Avenant n° 13 du 4 avril 2023 relatif à la mise à jour de la convention collective

Article 6

En vigueur étendu

Modifications apportées au chapitre VIII de la convention collective nationale

Vu :
– les observations de la direction générale du travail adressées à la sous-commission des conventions et accords de la commission nationale de la négociation collective, de l'emploi et de la formation professionnelle (séance du 2 février 2023) ;
– l'article 1er de l'arrêté ministériel du 3 février 2023 portant extension de l'avenant n° 7 du 3 mai 2022 (JORF du 17 février 2023) ;
– les modifications apportées au code du travail (art.

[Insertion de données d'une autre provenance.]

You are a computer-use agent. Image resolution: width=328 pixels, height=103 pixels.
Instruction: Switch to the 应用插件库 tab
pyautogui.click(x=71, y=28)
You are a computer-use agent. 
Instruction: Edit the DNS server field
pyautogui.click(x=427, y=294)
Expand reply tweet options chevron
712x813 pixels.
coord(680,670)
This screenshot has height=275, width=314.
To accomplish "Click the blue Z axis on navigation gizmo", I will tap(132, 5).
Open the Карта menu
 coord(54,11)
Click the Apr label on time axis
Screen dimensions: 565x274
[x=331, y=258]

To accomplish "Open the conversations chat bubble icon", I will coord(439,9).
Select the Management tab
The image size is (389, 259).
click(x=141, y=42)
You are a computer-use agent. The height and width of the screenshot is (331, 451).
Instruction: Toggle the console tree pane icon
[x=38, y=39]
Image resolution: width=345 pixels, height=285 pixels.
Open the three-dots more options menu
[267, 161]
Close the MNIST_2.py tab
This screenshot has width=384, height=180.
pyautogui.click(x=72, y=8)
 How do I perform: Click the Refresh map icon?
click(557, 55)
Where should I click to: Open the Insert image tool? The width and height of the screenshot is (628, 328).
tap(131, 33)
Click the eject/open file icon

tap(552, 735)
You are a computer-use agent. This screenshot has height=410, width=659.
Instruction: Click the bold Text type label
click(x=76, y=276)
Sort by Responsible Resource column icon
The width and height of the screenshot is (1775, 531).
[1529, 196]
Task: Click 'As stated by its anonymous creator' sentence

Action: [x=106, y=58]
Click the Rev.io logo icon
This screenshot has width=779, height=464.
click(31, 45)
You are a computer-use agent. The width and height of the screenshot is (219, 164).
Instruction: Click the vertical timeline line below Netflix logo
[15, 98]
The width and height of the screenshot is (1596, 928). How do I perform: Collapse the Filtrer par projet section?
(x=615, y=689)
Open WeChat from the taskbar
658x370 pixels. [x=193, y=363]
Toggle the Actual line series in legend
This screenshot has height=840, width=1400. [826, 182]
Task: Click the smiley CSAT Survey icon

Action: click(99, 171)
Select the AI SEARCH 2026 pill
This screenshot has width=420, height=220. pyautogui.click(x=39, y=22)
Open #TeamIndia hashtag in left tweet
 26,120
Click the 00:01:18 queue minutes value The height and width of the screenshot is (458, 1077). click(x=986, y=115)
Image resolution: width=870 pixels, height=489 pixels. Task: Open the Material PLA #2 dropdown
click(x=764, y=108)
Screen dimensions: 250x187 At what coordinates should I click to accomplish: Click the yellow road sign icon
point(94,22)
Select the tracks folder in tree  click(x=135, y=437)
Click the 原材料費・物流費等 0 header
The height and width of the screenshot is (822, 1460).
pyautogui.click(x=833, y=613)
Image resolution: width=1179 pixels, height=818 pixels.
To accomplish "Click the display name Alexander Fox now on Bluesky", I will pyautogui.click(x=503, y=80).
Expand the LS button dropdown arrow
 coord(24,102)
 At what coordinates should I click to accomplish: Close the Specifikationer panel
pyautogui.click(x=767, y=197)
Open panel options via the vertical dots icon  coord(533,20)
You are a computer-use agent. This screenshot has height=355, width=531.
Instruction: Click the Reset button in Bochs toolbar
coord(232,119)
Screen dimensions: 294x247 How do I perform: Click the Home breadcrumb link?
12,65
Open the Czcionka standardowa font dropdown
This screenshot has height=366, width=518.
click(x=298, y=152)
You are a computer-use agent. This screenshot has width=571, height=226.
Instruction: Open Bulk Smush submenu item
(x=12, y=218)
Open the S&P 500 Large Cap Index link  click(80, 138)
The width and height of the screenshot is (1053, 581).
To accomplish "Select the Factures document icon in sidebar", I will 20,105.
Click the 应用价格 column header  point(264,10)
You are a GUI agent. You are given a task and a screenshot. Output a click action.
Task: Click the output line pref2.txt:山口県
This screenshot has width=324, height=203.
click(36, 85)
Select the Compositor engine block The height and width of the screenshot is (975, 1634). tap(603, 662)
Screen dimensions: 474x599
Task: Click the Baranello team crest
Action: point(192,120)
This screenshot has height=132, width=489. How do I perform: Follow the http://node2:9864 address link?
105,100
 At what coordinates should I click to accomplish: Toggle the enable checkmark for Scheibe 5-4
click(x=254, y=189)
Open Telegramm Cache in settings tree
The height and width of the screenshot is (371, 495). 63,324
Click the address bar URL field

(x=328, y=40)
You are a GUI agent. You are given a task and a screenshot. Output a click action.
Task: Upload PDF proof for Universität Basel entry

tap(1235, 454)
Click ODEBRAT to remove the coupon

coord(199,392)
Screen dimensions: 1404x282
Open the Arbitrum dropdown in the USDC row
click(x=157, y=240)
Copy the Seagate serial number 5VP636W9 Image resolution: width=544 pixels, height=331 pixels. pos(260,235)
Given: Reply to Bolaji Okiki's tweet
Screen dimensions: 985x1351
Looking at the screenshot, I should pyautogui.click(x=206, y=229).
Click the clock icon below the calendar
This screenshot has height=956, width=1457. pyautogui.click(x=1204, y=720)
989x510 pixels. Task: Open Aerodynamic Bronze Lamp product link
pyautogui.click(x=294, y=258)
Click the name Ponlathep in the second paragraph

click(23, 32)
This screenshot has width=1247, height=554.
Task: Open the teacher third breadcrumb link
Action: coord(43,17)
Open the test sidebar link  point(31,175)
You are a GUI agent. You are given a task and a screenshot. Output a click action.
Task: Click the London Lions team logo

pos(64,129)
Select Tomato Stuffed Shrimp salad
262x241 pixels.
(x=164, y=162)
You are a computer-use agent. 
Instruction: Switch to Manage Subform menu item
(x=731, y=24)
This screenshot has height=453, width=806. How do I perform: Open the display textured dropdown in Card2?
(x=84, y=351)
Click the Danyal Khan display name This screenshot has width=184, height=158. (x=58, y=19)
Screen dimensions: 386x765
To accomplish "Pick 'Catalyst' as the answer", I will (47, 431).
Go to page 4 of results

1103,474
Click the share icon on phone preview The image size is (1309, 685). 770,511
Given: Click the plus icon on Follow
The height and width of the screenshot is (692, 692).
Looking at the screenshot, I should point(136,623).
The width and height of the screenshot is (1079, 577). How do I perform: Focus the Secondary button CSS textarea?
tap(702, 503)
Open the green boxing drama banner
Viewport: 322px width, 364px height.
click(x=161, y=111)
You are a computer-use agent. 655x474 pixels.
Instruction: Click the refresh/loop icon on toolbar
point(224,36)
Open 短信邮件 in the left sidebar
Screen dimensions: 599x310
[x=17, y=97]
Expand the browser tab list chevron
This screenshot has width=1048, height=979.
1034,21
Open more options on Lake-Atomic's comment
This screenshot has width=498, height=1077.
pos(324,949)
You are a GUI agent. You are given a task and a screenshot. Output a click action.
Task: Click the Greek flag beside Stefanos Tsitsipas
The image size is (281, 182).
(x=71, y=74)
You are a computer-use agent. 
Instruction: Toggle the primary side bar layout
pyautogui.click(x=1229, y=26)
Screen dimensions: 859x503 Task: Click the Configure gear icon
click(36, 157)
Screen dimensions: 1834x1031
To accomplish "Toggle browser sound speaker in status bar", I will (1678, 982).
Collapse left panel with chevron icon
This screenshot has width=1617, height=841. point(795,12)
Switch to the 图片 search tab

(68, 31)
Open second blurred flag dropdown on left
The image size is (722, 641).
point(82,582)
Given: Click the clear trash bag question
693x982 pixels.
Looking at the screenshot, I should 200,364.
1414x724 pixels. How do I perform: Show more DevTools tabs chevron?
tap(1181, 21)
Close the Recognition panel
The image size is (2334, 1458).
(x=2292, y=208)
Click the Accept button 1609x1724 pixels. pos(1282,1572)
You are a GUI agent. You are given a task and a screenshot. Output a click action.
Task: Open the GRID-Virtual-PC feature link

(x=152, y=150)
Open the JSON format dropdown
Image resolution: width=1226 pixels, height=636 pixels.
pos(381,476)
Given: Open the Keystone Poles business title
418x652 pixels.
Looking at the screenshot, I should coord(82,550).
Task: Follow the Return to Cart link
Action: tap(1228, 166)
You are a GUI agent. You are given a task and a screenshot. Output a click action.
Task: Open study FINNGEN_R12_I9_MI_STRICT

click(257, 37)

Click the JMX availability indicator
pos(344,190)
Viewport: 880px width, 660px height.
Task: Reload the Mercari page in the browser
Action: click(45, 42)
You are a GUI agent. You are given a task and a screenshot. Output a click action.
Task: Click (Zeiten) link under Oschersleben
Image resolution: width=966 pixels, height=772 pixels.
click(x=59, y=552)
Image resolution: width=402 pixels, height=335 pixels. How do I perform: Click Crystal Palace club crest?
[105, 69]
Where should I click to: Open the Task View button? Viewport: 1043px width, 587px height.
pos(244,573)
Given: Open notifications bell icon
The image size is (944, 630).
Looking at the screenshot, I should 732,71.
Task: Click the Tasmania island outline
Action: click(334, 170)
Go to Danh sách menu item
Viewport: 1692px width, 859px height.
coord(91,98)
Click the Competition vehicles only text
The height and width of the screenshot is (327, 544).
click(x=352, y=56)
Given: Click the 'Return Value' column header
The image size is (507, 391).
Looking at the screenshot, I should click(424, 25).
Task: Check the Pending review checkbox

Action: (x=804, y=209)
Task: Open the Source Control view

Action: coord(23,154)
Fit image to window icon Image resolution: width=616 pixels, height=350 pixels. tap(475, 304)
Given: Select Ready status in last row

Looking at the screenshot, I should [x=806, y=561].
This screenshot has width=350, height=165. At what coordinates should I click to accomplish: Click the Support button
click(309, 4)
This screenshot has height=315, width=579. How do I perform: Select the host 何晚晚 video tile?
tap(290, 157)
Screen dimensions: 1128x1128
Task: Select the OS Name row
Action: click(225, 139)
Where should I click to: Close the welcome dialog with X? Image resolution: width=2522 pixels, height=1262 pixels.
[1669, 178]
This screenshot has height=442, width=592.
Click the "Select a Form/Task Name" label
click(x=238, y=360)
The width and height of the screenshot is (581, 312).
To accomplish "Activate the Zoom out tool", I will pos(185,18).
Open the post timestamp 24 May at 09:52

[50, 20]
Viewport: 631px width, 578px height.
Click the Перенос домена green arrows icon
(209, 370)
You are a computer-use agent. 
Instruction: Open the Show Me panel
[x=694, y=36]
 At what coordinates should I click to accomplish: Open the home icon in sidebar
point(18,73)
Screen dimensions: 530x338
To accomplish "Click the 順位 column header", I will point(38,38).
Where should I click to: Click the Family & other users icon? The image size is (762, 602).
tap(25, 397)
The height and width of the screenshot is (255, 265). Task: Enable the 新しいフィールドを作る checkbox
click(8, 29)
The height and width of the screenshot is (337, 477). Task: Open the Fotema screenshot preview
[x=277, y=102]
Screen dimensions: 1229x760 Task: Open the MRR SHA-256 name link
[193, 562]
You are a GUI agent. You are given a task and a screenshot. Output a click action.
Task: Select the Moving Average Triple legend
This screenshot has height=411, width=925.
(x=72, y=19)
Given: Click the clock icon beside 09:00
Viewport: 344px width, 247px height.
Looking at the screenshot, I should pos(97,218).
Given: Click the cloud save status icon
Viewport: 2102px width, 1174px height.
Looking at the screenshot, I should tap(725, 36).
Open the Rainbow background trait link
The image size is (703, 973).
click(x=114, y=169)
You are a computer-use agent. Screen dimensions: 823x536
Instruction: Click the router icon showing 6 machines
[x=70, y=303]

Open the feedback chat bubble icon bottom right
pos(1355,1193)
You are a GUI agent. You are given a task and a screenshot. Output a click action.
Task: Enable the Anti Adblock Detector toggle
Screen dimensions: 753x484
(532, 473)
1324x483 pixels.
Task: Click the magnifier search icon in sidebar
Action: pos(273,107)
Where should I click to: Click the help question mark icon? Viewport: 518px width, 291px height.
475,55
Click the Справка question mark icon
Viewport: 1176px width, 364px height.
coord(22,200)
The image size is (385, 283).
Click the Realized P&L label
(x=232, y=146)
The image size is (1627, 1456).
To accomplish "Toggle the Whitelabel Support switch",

L. 1225-35-2, L. 1225-47, L. 1225-54, L. 1225-65) par l'article 18 de la loi n° 2023-171 du 9 mars 2023,
le chapitre VIII de la convention collective nationale, intitulé « Congés du salarié. Événements de la vie personnelle et familiale », est ainsi modifié :

I.   Concernant l'article 3.2, l'arrêté d'extension du 3 février 2023 comporte l'exclusion suivante : « À l'article 3, au 1er alinéa de la mention “ 3.2. Autorisations d'absence ”, les termes “ 1 semaine à l'avance ” sont exclus de l'extension en tant qu'ils contreviennent aux dispositions de l'article L. 1225-16 du code du travail ».
Afin de tenir compte de cette exclusion, au premier alinéa de l'article 3.2, les mots : « Sous réserve d'en informer l'employeur une semaine à l'avance, la salariée » sont supprimés et remplacés par les mots suivants : « La salariée ».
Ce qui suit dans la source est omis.